Simon Schophaus is an MD candidate exploring personalized nutrition as a potential intervention for preventing liver disease. His methodology includes analyzing large-scale dietary and health datasets to identify potential personalized nutrition interventions that may be effective in reducing the risk of liver disease, as well as conducting clinical studies to validate the efficacy of these interventions.

Paul Koop, an innovative research student, soon to be postdoc, at Schneider Lab, is blazing trails with his work on Python to develop algorithms for managing and visualizing PheWAS data from the UK Biobank. Specializing in the nexus of computer science and epidemiology, Paul is leveraging Python's powerful data analysis capabilities to unlock new understandings. His project focuses on developing unique algorithms to sift through the extensive PheWAS data. This work is instrumental in streamlining data analysis and pinpointing critical insights within the vast dataset. Furthermore, Paul is translating these complex datasets into intuitive visual formats, facilitating easier comprehension and utilization of the data. Paul's expertise is reshaping how Schneider Lab approaches PheWAS data.

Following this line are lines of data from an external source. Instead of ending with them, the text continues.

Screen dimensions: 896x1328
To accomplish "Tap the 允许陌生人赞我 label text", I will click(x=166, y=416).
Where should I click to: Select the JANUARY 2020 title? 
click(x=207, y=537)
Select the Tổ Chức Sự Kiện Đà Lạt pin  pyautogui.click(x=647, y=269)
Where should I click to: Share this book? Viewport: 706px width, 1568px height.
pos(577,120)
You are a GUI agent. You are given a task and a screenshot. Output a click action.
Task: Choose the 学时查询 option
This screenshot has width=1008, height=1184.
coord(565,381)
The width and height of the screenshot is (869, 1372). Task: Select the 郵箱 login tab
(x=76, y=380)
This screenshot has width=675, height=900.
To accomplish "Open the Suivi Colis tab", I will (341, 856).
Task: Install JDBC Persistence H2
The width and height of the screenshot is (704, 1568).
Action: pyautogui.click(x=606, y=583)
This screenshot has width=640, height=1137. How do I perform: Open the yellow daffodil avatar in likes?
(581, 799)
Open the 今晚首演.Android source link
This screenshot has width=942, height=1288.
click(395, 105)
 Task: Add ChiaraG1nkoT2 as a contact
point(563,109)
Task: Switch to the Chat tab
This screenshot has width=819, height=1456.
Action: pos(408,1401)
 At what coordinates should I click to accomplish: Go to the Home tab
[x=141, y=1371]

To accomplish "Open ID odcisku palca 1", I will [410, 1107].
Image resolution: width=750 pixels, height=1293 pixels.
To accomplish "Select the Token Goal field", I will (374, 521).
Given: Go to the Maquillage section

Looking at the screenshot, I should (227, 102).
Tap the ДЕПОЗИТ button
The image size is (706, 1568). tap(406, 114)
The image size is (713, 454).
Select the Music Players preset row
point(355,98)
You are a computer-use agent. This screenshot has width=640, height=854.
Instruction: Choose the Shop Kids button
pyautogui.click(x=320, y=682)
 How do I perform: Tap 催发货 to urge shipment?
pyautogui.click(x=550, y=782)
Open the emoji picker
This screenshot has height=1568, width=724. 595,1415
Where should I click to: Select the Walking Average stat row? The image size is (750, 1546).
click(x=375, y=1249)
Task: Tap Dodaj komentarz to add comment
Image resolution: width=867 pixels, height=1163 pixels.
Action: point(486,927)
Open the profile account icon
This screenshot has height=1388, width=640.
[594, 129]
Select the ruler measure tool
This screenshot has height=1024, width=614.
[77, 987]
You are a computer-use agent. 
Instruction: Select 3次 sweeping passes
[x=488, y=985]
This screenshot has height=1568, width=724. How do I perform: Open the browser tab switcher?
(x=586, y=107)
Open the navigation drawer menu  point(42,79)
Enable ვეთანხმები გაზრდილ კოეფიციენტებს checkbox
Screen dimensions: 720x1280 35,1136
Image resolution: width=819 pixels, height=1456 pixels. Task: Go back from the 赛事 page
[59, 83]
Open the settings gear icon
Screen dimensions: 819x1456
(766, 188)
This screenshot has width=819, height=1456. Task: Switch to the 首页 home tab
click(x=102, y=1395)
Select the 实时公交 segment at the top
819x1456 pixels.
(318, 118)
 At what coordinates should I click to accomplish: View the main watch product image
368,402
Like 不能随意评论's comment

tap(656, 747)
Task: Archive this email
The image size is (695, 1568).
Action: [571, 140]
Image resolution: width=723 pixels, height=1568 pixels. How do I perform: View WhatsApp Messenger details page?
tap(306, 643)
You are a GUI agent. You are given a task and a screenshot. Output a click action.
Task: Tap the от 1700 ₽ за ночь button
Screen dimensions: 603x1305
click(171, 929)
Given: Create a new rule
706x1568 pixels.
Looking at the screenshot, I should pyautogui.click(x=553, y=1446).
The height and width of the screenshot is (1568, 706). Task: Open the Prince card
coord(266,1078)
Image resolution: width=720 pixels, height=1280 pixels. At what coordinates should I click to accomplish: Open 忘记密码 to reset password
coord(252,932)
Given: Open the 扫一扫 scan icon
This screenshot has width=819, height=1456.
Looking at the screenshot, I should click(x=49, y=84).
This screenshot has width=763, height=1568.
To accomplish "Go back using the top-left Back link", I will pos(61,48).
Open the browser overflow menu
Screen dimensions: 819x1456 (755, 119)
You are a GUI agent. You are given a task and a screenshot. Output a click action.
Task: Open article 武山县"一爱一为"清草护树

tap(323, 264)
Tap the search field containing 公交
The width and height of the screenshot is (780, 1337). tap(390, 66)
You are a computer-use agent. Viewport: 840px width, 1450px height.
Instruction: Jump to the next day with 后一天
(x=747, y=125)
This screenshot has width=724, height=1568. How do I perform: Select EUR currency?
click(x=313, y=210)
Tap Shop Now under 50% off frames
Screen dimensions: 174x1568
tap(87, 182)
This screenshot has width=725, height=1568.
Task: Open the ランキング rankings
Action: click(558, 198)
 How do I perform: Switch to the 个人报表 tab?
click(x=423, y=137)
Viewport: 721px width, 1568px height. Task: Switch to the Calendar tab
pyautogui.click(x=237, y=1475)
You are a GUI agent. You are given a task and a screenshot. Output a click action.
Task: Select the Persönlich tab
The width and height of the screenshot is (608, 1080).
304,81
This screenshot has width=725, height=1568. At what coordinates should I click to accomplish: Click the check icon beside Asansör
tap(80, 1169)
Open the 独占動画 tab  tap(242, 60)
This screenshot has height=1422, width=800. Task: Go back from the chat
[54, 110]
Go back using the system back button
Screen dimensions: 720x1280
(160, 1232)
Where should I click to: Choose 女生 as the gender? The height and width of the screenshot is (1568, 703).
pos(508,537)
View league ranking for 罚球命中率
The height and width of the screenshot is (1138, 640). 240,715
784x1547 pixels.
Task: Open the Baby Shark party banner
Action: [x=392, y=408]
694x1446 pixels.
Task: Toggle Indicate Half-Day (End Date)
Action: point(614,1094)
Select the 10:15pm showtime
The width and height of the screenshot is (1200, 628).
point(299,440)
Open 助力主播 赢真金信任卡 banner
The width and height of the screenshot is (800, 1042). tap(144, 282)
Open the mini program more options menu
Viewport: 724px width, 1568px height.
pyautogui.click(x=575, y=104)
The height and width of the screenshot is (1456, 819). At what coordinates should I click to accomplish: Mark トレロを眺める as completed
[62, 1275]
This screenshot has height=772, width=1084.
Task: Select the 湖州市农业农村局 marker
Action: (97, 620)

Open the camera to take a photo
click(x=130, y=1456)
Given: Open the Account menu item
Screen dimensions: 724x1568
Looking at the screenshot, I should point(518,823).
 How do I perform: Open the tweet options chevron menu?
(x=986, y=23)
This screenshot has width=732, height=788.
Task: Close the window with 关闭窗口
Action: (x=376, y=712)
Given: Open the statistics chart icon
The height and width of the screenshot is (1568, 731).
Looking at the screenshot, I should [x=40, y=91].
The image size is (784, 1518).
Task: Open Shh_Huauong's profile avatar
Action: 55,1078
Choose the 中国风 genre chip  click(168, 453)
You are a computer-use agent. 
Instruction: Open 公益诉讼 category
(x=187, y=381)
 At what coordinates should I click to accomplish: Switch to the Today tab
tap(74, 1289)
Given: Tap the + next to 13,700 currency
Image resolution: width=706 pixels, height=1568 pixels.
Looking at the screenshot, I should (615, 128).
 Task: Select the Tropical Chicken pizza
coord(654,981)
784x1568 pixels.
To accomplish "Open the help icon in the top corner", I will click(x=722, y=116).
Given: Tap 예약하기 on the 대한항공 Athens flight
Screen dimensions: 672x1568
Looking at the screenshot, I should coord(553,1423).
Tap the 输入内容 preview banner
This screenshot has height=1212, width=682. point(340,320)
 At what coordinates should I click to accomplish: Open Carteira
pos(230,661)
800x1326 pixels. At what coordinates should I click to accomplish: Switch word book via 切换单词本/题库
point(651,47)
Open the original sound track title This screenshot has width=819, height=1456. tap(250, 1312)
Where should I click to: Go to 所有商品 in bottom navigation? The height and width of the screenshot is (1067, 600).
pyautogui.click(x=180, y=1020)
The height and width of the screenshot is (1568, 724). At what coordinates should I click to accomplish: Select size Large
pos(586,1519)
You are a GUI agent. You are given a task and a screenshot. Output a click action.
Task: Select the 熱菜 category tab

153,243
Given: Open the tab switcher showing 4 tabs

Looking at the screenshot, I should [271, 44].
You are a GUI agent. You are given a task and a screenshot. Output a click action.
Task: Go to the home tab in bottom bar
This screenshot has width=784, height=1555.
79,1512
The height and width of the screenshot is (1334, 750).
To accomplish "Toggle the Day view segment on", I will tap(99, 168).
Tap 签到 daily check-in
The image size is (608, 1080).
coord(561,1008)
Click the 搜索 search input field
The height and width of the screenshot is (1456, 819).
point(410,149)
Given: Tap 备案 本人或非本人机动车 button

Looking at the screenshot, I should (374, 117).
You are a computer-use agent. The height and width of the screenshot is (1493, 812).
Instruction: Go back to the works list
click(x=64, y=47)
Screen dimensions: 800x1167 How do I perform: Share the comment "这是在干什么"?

Helen Huang, a dedicated rotation student at the University of Pennsylvania and closely associated with Schneider Lab, is making significant contributions to the field of genetic research on Metabolic-Associated Fatty Liver Disease (MAFLD). She is leveraging the wealth of data available from the Penn Medicine Biobank to unearth genetic targets for MAFLD, aiding our understanding and potential treatment of this pervasive condition. Her work bridges the gap between big data and medical research, contributing valuable insights to our lab's comprehensive exploration of metabolic and gastrointestinal diseases.